The auto manufacturing sector, however, is pushing back against the mandate, saying the government can’t regulate away global supply chain issues.

“Automakers are investing over $1 trillion in electrification tech and this is going to bring online capacity to build tens of millions of vehicles,” said Brian Kingston, president of the Canadian Vehicle Manufacturers’ Association.

“The reality is this is a transition and it takes time. A complete new supply chain is being built.”

Instead of trying to dictate where EVs should be sold, Ottawa should be focusing on making it easier for people to own EVs by building more charging stations, an area where Canada is lagging, Kingston said.

While the federal government has promised to spend $1 billion on installing 85,000 public chargers across the country by 2027, California is setting a much more ambitious pace by targeting 250,000 chargers by 2025.

Flavio Volpe, president of the Auto Parts Manufacturer’s Association, said the regulations push sales targets too high too fast, which will reward battery manufacturers in China and elsewhere because Canada’s EV supply chain simply isn’t up and running yet.

“It’s impossible to meet the targets at the rate they’ve set them without supporting China,” where battery production creates lots of emissions, he said.

“This is Canadian public policy forcing extra pollution in China in order to meet Canadian tailpipe emission targets,” said Volpe. “They need to go back to the drawing board.”

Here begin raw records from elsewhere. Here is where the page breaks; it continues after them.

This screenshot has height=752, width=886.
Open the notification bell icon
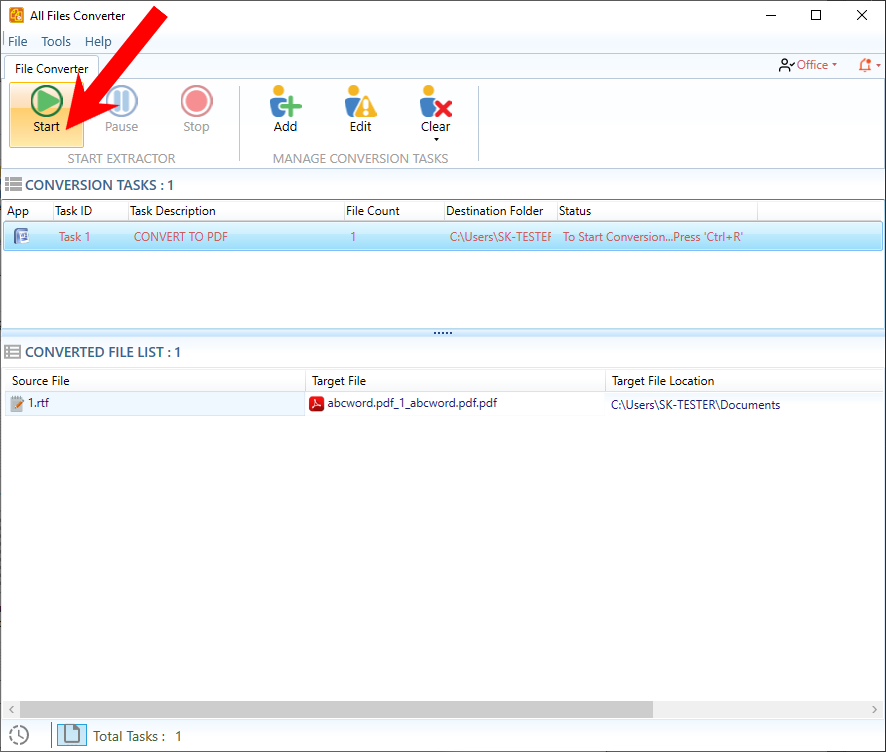tap(865, 65)
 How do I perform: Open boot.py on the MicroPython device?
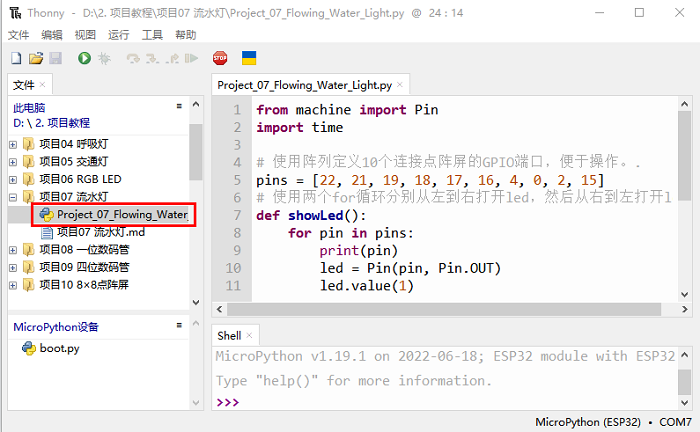click(59, 348)
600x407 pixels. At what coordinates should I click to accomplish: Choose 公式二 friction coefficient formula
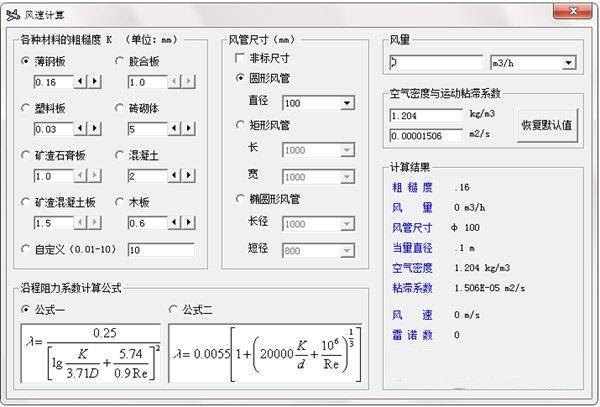[x=174, y=309]
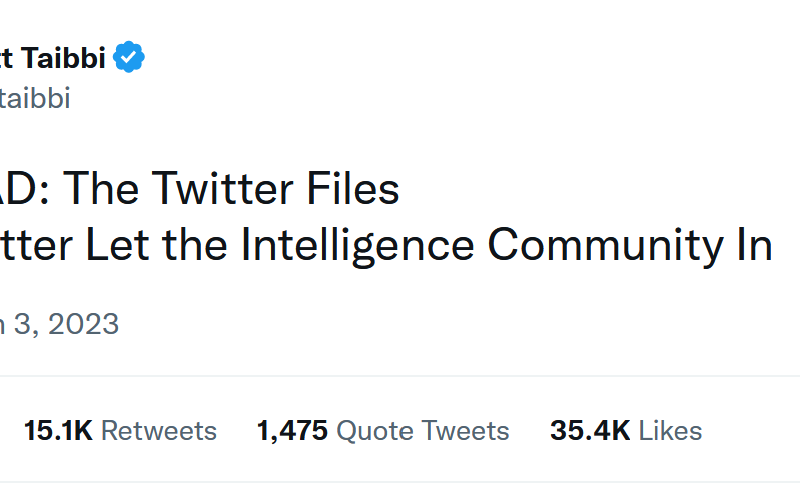Screen dimensions: 800x486
Task: Open the 1,475 Quote Tweets list
Action: pyautogui.click(x=383, y=431)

Daniel Breton, president and CEO of Electric Mobility Canada, said in his view the pushback from the auto sector was both predictable and “nonsense.”

“Let’s face it, were it not for regulation and Elon Musk, most car manufacturers would not be making EVs today,” he said.

“While some people may say that we don’t need regulation, history has taught us otherwise.”

For years, carmakers not only avoided planning for an electric future, they actively resisted it, Breton said, because gasoline cars are more profitable and developing electric cars would cost a fortune. All this changed when Tesla’s wild popularity forced the entire industry to start offering EVs.

“And now they’re caught with their pants down and they’re scrambling to set up battery manufacturing and supply chains,” he said.

Canada is also playing catch up with many jurisdictions that have already announced EV sales mandates.

California — where 18 per cent of new vehicles sold are EVs — announced similar regulations in 2020, banning the sale of new gas and diesel-powered vehicles by 2035. In October, the EU followed suit.

The U.K. has an even more ambitious target of 2030.

Even some auto manufacturers have pledged to proactively phase out gas vehicles by 2035, with Nissan and GM having made the commitment last year.GHG emissions from transportation make up 24 per cent of all emissions in Canada, according to the government’s latest numbers. About half of this comes from private passenger vehicles, with the rest coming from trucking and rail.

The federal government is currently developing regulations that would transition the trucking industry to zero-emissions by 2040.